=== Section Start ===

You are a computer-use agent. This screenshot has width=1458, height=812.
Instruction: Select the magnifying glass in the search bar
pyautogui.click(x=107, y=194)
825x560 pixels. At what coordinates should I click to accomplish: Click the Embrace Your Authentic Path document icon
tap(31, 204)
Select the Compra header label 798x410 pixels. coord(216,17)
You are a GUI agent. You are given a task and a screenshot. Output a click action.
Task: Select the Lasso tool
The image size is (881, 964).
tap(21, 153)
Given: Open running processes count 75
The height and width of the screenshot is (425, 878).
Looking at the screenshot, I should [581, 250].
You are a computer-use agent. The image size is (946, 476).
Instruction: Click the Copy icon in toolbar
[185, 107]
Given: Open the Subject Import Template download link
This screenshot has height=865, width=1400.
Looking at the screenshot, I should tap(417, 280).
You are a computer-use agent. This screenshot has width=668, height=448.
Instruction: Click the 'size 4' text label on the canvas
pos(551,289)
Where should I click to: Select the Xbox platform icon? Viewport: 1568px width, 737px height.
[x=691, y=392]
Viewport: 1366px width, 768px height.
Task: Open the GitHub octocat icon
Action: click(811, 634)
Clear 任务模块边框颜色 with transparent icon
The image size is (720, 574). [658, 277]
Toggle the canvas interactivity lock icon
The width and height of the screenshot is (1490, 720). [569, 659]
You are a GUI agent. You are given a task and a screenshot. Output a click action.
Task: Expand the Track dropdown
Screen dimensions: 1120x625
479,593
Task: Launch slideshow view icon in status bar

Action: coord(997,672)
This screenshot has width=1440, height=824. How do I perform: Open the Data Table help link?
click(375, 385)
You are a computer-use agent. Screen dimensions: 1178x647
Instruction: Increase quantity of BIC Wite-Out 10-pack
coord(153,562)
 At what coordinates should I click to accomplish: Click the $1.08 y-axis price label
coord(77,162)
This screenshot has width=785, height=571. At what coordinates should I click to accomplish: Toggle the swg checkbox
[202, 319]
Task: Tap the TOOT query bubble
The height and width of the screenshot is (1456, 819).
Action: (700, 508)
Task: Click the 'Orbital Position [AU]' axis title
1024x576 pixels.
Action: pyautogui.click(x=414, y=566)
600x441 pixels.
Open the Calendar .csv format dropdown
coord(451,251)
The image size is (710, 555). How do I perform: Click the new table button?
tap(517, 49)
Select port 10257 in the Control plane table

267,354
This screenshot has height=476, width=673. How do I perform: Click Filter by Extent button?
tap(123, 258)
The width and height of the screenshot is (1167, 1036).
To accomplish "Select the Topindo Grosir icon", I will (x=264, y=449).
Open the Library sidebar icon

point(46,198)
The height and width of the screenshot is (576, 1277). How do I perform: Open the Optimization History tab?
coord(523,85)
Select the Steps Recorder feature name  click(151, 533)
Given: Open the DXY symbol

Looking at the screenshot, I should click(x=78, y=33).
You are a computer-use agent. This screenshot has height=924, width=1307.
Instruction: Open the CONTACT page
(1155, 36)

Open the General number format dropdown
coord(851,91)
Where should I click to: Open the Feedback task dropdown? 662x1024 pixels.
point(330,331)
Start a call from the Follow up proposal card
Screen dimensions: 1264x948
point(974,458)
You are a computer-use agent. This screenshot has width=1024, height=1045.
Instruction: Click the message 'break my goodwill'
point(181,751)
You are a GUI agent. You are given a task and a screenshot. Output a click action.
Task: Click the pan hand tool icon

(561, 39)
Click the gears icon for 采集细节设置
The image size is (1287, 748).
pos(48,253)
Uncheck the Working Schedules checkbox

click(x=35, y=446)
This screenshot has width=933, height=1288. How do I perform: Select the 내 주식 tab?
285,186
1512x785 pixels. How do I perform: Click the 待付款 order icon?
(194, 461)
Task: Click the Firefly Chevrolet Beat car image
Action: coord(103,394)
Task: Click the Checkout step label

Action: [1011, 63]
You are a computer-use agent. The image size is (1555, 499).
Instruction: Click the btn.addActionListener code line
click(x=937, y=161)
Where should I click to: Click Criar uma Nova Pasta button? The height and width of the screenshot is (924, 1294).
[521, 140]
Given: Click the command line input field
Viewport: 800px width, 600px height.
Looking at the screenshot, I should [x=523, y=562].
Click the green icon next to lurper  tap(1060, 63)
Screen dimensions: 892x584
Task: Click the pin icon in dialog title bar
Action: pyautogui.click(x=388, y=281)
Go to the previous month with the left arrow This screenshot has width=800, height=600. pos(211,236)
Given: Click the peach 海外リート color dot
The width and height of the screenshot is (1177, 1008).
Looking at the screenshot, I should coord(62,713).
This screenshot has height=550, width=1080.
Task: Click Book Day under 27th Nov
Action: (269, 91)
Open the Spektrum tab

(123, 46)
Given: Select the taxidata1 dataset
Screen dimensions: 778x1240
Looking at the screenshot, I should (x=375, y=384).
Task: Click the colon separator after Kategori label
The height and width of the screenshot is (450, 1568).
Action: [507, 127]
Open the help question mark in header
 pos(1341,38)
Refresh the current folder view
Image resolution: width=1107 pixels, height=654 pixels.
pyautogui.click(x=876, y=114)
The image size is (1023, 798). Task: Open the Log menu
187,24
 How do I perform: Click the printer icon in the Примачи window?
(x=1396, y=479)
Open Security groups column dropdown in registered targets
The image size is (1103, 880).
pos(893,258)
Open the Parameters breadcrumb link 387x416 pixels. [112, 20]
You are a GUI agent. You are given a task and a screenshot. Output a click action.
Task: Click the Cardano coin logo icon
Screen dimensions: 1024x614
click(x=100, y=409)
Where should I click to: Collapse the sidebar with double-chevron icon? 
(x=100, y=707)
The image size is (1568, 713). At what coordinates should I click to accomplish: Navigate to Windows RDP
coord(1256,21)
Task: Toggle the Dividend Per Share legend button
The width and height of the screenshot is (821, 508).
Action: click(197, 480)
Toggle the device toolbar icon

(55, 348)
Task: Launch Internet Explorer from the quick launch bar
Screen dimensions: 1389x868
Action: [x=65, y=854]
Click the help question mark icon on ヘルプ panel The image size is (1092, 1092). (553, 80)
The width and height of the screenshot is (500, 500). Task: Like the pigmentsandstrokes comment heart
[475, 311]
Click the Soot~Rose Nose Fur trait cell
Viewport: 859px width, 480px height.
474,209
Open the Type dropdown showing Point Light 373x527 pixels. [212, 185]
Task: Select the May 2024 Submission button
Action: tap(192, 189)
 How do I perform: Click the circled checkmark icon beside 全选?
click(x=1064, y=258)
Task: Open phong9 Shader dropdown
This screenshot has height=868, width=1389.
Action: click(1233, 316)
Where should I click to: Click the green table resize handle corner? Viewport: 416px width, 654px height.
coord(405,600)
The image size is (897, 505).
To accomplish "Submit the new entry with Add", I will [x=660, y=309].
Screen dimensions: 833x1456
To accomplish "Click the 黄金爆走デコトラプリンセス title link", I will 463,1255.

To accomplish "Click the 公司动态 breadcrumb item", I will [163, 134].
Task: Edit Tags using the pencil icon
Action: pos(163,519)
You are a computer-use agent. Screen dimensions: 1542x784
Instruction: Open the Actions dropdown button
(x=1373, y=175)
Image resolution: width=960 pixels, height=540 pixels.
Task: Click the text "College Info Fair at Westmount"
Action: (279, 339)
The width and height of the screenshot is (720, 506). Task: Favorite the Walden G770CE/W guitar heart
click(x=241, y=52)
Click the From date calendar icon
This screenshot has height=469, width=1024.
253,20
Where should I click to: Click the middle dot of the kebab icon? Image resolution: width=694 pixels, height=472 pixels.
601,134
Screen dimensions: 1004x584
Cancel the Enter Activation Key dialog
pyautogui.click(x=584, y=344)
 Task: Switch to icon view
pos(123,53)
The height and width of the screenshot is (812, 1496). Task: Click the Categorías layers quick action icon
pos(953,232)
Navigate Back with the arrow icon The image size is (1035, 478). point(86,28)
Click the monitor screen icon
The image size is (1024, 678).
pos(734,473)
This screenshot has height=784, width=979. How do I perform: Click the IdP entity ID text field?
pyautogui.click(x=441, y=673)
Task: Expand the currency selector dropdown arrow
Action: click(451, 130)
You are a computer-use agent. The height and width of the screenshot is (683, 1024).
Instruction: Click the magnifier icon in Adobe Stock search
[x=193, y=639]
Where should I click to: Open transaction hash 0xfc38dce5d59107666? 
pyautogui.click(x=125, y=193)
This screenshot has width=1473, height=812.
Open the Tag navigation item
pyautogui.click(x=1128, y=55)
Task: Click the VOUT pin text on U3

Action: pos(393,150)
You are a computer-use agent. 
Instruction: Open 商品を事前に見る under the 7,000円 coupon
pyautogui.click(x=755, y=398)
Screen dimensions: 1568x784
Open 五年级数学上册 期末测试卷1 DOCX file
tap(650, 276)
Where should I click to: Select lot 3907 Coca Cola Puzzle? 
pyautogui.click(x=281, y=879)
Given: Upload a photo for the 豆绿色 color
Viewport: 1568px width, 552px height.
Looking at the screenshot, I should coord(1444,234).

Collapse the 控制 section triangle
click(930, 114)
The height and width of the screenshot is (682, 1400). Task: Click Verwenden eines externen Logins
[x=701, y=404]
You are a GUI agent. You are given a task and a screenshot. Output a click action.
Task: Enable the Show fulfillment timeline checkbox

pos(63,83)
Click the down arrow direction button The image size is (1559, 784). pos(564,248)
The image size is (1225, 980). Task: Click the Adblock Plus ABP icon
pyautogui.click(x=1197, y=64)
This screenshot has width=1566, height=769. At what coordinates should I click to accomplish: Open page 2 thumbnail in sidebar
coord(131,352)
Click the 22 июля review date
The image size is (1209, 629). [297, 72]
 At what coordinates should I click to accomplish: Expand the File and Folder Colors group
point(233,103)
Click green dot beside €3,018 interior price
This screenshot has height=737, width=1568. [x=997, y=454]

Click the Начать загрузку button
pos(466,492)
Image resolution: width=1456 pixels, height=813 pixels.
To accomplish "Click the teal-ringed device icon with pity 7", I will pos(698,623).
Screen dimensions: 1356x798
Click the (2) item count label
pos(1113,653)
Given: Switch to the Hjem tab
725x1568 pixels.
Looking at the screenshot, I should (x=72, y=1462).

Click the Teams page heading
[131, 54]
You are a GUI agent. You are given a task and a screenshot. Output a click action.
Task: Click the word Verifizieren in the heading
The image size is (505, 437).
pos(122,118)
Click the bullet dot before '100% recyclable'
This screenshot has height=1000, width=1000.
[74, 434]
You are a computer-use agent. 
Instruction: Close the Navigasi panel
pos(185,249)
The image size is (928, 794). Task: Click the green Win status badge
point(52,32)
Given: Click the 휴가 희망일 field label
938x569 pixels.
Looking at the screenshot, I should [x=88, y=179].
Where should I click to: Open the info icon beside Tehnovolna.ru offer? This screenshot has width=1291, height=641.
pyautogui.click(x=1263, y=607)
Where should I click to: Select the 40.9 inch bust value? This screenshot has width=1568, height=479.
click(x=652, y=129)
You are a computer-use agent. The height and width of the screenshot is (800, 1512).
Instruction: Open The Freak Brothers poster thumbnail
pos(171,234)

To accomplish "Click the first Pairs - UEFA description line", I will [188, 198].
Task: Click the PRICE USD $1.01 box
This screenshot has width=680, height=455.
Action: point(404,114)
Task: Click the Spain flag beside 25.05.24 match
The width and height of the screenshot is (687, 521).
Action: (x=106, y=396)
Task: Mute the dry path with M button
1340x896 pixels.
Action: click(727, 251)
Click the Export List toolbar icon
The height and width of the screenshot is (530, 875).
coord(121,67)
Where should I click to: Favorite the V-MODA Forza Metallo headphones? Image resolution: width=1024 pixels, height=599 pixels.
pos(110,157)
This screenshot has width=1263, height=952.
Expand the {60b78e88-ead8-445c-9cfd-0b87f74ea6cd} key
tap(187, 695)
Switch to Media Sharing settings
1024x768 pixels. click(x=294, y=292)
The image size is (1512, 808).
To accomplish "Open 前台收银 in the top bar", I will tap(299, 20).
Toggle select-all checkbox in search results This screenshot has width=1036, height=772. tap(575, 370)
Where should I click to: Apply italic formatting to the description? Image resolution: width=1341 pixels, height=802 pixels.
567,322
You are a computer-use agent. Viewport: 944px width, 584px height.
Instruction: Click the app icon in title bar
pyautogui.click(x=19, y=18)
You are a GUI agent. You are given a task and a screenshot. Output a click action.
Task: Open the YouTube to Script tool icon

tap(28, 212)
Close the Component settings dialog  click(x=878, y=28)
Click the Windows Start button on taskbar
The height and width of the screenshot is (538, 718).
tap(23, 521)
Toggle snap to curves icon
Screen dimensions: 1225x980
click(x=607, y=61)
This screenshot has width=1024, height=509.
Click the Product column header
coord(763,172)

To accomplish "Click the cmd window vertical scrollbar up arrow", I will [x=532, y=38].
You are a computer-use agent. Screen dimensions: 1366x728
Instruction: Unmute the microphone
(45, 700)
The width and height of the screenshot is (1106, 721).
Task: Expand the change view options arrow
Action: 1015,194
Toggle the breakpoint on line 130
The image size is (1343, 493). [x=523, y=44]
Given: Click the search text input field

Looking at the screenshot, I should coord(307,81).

=== Section End ===

## Aim of the exercise
Beginning with the first line of the listing above, print each line exactly until you have printed the line that contains "Given: Open running processes count 75".

## The answer
You are a computer-use agent. This screenshot has width=1458, height=812.
Instruction: Select the magnifying glass in the search bar
pyautogui.click(x=107, y=194)
825x560 pixels. At what coordinates should I click to accomplish: Click the Embrace Your Authentic Path document icon
tap(31, 204)
Select the Compra header label 798x410 pixels. coord(216,17)
You are a GUI agent. You are given a task and a screenshot. Output a click action.
Task: Select the Lasso tool
The image size is (881, 964).
tap(21, 153)
Given: Open running processes count 75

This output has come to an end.